DATA FOR REVIEW below:

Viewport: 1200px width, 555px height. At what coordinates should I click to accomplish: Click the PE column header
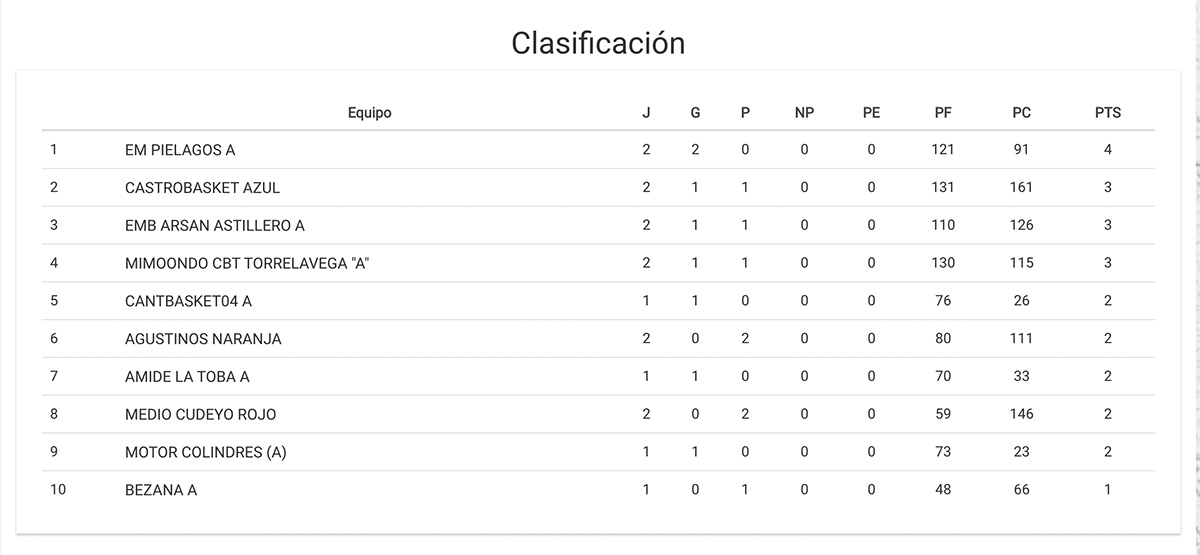coord(871,113)
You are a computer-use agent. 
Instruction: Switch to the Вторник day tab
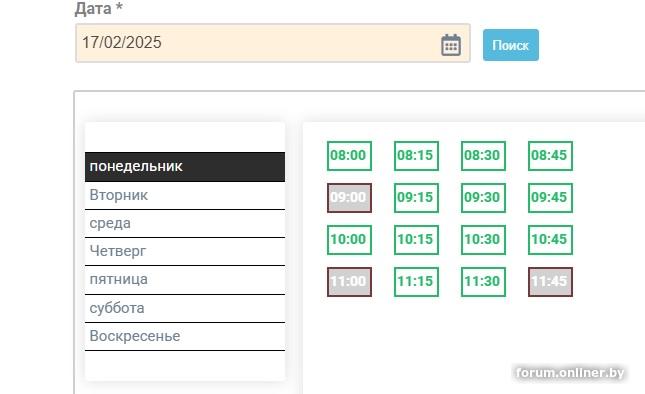point(185,195)
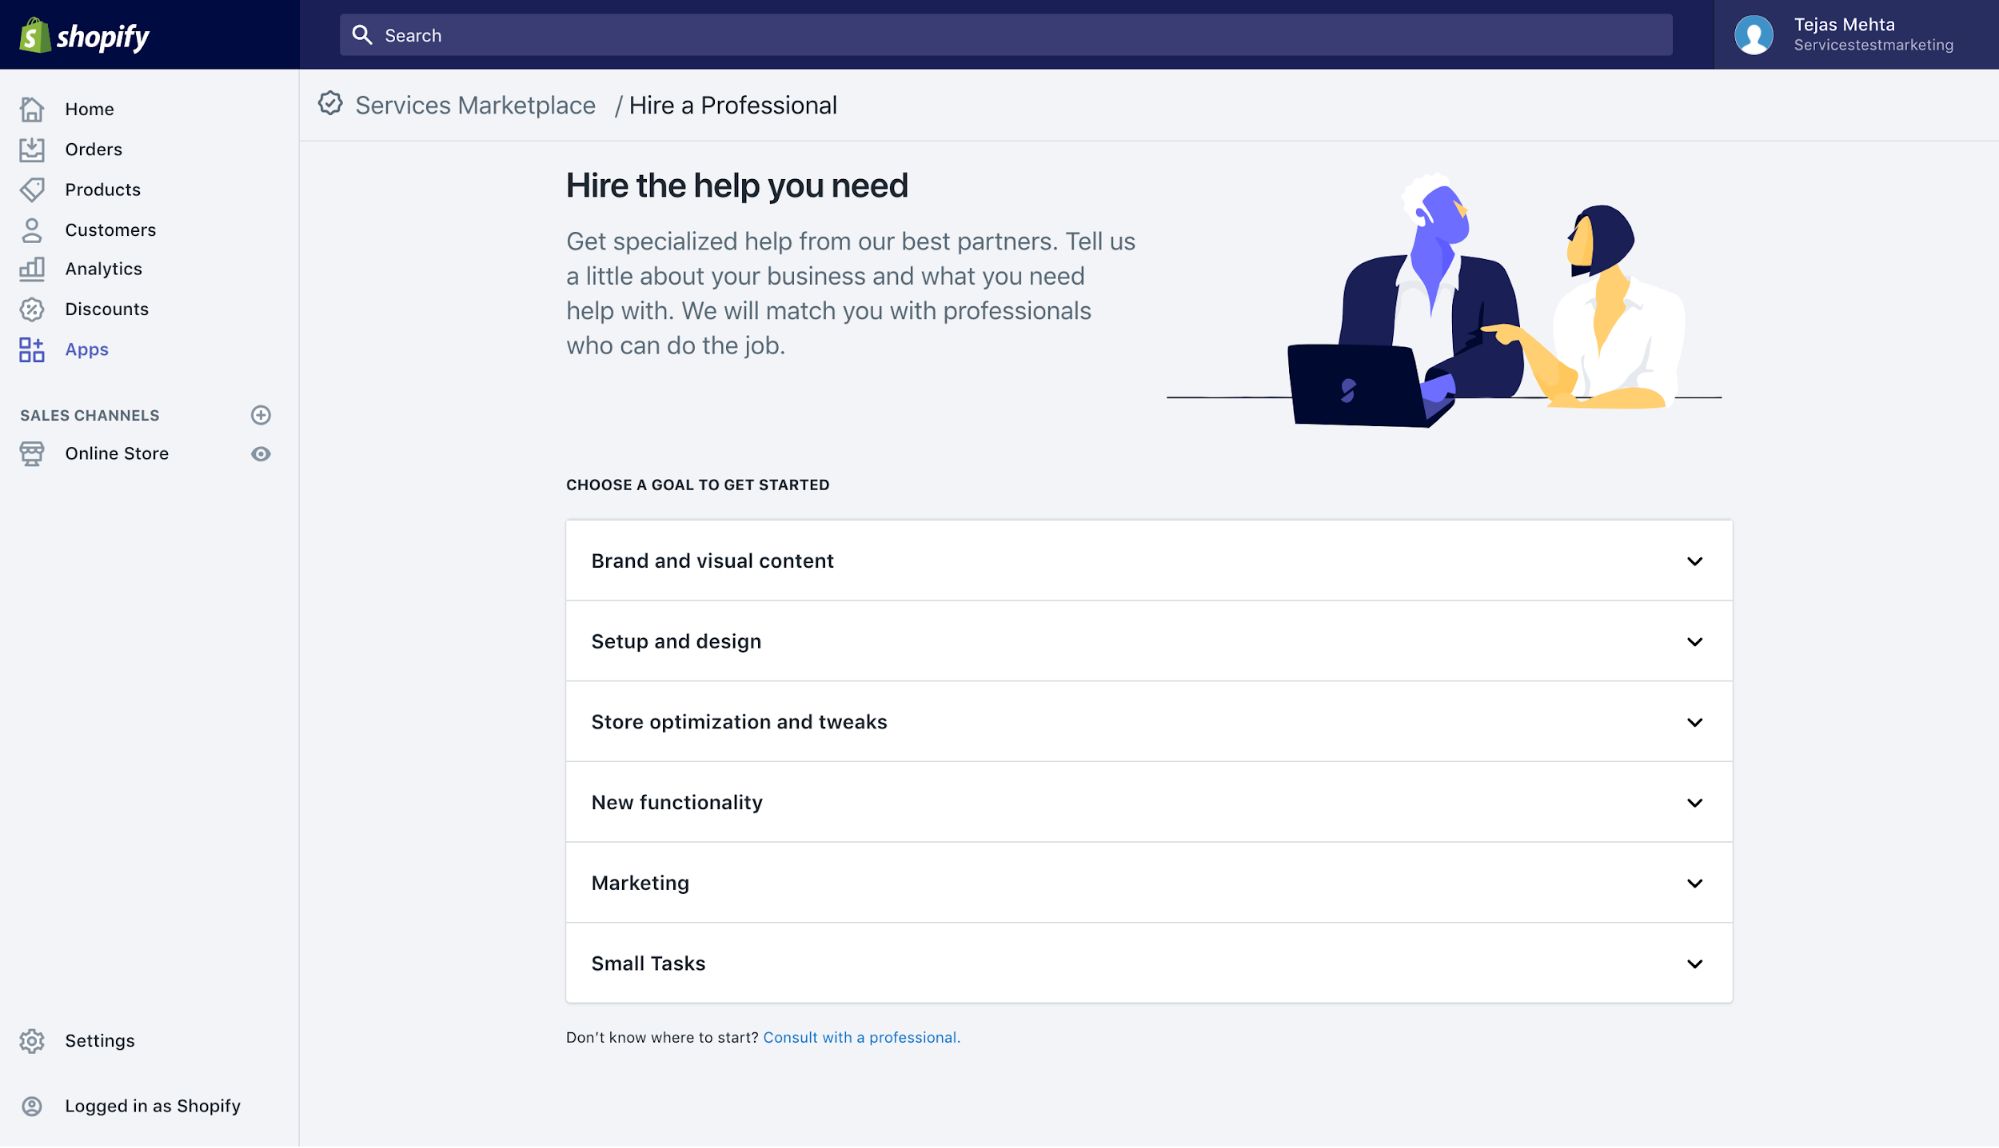
Task: Expand the Brand and visual content section
Action: pos(1148,559)
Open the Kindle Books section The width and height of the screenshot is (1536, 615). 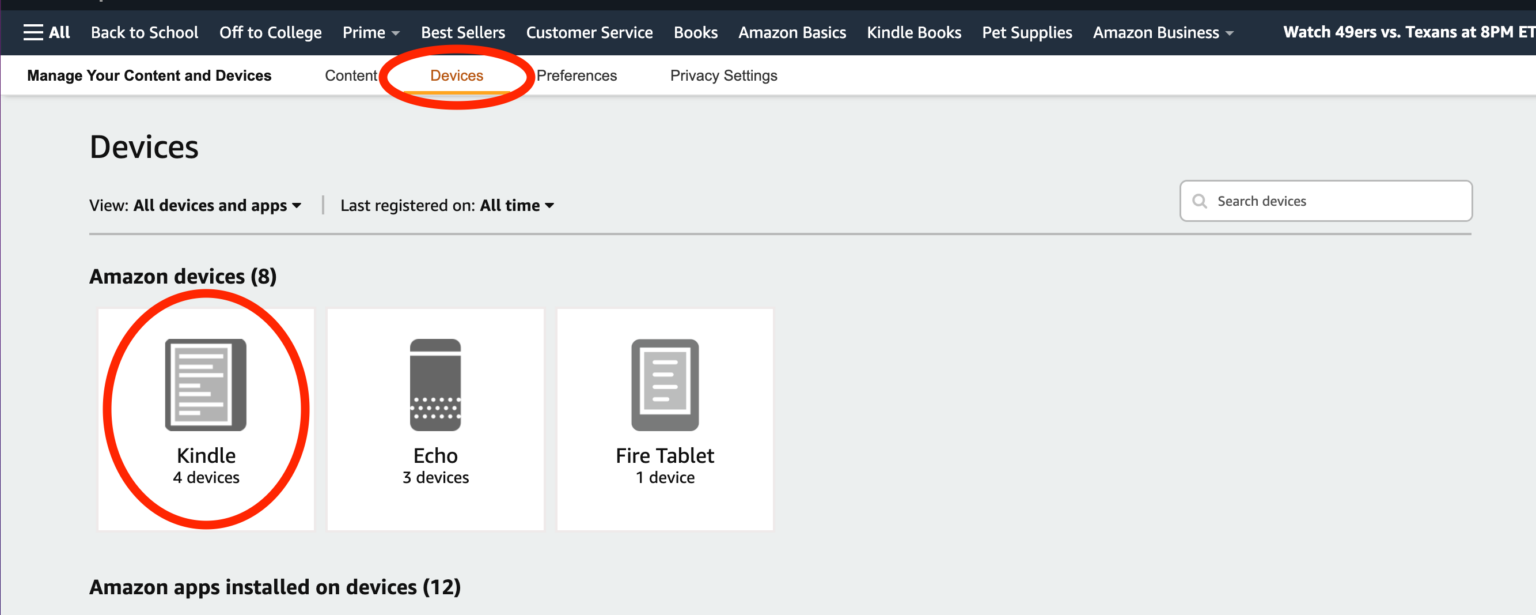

End of DATA FOR REVIEW.

◆ WORK TASK: Copy verbatim the span that opens at the line with "You are a computer-use agent." and closes at the final line of the listing. Do not carry over any pictures.

◆ ANSWER BOX:
You are a computer-use agent. 
Instruction: Switch to the Вторник day tab
point(185,195)
Task: Expand the Brand and visual content section
Action: pos(1148,559)
Open the Kindle Books section The width and height of the screenshot is (1536, 615). 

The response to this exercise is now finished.